Thursday, January 9, 2014

Good Candidates for the Sinclair Method

Last time I talked about a group of people for whom the Sinclair Method (or any other alcoholism therapy) is not appropriate -- the young, who can learn better life habits via conventional means.

That raises some questions.  One is simply this:  Who is a good candidate for pharmacological extinction of the desire to drink?

If you want to get totally blasted, you're probably not a good candidate.  If you don't want to get totally blasted but it seems to just keep happening anyway, maybe so.

If you make a conscious choice to start drinking, that's one thing.  If you feel compelled against your will, almost as if your body were moving by itself in spite of your mind's wishes, that's another thing entirely.

If you quit or cut down when external pressures (family, job) require you to do so, and you can maintain that for more than a few weeks, your conscious mind is likely still the main showrunner.  If you drink even in the face of dire consequences and are baffled by your own behavior, you may well be conditioned.

That's the common thread among all of those dichotomies -- conditioning.  We humans have more freedom of choice than other animals in many respects, but we're still subject to conditioning.  Those of us who merit the label of "alcoholic" have spent years conditioning ourselves to seek alcohol, and now we're finding that it's not as easy to back out as it was to walk in.

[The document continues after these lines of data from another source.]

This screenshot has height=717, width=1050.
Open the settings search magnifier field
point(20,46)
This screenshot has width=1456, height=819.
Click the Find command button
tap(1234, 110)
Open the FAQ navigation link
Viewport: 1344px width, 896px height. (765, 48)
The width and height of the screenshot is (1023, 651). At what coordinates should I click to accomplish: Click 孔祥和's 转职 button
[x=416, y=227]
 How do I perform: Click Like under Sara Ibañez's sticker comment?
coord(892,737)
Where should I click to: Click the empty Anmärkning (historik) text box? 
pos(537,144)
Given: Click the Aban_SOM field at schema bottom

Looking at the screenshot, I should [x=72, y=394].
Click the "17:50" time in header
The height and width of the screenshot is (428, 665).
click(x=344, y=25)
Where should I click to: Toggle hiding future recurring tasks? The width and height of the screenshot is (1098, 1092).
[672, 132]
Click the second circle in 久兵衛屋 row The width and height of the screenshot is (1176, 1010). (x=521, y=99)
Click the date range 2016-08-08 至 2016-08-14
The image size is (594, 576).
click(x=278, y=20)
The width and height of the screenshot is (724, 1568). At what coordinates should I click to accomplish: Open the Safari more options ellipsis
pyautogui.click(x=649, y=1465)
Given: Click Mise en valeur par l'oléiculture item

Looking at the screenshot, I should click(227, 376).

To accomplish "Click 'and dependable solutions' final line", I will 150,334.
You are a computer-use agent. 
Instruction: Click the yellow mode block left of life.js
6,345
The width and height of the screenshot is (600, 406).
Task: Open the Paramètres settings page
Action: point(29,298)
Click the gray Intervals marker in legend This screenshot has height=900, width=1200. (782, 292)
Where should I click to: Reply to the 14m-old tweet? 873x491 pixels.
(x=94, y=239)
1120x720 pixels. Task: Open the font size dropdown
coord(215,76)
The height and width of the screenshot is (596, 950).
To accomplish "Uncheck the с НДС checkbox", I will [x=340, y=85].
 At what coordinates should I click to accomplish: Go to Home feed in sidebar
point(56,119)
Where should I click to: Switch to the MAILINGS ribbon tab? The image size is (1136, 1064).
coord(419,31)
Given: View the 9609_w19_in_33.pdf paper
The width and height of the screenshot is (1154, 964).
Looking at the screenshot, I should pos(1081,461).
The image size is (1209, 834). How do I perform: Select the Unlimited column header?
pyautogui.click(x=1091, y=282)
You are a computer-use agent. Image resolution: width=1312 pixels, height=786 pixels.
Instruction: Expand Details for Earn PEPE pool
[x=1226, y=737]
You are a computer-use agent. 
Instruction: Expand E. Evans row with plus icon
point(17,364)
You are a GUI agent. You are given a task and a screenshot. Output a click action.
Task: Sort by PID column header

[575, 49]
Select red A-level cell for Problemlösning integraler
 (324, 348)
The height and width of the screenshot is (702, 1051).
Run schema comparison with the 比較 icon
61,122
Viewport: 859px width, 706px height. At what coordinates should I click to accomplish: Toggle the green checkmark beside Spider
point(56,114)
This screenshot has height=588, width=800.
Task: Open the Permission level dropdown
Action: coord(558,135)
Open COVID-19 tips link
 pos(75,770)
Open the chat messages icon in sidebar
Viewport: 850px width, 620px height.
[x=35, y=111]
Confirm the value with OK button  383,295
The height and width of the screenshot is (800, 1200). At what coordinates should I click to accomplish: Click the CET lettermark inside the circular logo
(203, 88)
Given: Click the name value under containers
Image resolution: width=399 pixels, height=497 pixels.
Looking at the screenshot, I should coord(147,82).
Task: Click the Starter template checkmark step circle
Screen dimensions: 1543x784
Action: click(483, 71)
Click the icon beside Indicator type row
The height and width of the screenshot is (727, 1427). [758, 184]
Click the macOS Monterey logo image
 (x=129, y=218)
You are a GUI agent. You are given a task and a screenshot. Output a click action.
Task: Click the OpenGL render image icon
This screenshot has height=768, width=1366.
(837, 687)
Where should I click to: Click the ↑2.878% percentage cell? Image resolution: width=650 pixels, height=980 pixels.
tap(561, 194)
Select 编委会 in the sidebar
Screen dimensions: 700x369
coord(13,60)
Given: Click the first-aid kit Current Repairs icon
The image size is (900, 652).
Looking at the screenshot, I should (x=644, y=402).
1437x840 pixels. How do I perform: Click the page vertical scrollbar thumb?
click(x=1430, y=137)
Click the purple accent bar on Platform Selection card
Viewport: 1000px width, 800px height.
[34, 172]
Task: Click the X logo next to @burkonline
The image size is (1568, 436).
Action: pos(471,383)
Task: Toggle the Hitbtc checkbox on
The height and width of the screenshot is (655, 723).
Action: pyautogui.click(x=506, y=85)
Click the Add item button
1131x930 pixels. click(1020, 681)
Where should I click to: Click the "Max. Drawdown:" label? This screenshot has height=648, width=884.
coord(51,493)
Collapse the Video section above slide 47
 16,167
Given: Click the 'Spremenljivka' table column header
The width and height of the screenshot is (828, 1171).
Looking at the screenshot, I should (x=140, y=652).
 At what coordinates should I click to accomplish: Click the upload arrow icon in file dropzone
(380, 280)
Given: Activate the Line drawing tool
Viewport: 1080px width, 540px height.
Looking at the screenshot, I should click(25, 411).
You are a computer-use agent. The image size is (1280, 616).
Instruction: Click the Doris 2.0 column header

The Sinclair Method provides an intervention which lets us unlearn this conditioning.  The behavior (drinking alcohol) has been producing rewards (endorphins -> opioids) which we've conditioned ourselves to seek.  By blocking the rewards, we interrupt that system and gradually unlearn the behavior.

That's the whole point of this method -- unlearning the conditioned behavior.  It's not well suited to someone who is still in the driver's seat of drinking but is choosing to drink.  It's perfectly suited to people who want very much to stop but feel like they simply can't, feel trapped, feel as if they can't control their own actions.